Engineers use electricity to peek inside bridge cables for corrosion
By MARCENE ROBINSON
Originally Published December 5, 2013 in the UB Reporter
Rust is a civil engineer’s nightmare.
Across the United States, more than 200 million trips are taken daily across bridges rated structurally deficient or in need of significant maintenance and yearly inspection. One major culprit: corrosion of reinforcing steel.
Now, however, UB researchers believe they can detect corrosion before the damage becomes severe by sending a jolt of electricity between opposite ends of steel cables. An inconsistency in the charge would alert them that the cable is suffering from corrosion and the bridge is in danger of falling.
“The No. 1 priority of all civil engineers is the safety of the public,” says Tresor Mavinga, a UB senior civil engineering and mathematics major involved in the research. “Corrosion can affect any structure, not just bridges, and we don’t want that to happen. We need to be as accurate as possible to save money, time and lives.”
Led by Salvatore Salamone, assistant professor of civil engineering, Mavinga and Alireza Farhidzadeh, a civil engineering graduate student, embedded piezoelectric transducers — devices that convert a signal from one form of energy to another — onto each end of a wire.
They then fired one volt of electricity through the metal using ultrasonic-guided waves, which can travel a long distance with little loss in energy, while monitoring the charge received at each end. The experiment was repeated with the same wire after it was rusted with a saltwater mixture. Because the cables are corroded, most of the energy from the electrical charge will be lost during the transfer between transducers.
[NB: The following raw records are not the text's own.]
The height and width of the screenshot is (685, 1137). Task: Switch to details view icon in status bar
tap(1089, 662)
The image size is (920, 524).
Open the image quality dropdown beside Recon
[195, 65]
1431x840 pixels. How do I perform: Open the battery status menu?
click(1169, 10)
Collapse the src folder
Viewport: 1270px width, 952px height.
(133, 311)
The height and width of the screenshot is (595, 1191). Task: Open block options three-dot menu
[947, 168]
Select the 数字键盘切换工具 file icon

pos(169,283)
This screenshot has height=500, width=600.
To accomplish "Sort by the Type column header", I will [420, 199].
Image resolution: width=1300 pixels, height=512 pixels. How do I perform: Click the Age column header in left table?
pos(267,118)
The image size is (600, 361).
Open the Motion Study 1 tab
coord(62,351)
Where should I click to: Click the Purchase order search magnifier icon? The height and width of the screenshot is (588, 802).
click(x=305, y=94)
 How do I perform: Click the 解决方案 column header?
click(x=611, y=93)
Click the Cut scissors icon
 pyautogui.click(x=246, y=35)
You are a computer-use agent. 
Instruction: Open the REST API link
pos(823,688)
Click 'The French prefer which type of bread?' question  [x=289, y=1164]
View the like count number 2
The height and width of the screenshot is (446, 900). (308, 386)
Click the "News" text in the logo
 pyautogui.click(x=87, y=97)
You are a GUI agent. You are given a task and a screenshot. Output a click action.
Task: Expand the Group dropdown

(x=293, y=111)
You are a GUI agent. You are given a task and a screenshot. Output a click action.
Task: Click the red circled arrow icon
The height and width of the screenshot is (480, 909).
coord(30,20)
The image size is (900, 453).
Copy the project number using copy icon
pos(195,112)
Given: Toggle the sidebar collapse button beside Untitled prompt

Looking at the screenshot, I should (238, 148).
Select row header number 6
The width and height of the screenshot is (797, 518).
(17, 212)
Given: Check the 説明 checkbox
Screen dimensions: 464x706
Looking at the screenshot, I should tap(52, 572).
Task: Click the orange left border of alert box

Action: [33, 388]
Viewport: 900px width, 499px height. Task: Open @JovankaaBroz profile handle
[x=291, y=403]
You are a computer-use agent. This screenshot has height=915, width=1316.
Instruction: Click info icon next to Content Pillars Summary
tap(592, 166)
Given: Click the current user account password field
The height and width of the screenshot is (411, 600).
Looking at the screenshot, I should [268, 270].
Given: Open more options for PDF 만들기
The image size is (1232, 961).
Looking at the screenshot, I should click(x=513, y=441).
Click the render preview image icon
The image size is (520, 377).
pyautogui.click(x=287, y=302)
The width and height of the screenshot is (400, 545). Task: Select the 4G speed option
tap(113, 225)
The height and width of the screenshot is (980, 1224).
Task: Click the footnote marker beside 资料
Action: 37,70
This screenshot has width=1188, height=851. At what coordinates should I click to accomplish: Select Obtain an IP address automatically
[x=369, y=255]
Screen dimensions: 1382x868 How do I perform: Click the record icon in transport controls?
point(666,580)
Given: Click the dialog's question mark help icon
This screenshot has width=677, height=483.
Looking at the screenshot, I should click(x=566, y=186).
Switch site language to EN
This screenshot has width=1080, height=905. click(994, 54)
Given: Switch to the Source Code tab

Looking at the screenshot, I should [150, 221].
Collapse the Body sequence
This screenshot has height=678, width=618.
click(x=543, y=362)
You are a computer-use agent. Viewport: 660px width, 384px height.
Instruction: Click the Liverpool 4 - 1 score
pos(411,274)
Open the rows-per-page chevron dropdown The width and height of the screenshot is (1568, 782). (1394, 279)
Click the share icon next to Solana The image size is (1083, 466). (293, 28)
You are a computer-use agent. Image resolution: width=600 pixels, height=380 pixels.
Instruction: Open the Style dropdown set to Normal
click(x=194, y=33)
Since the sensors and transducers are permanently attached to the cable, engineers can test the wires remotely off-site.
The new method of testing could do away with time-consuming and expensive visual tests, which often rely on drilling through concrete to inspect the cables or spotting cracks in the concrete caused by increased stress on the weakened wires.
According to the Federal Highway Administration, corrosion problems have increased significantly over the past three decades and are likely to continue. The increase is in part due to the rising use of road de-icing salts, which are extremely corrosive to the protective films on metals.
The steel cable tendon, which is found in most bridges, is suspended above a saltwater mixture with ultrasonic sensors attached at both ends for corrosion monitoring. Photo: Marcene Robinson
Improved testing is a needed step toward improvement of American infrastructure.
U.S. bridges were graded a C-plus by the American Society of Civil Engineers in its 2013 Report Card for America’s Infrastructure. And of the more than 17,000 bridges in New York, 12.5 percent are structurally deficient and 27 percent are considered functionally obsolete.
The report adds that one out of nine of the nation’s bridges is structurally deficient and that more than 30 percent of bridges have exceeded their 50-year design life; the average age of the nation’s bridges is currently 42 years.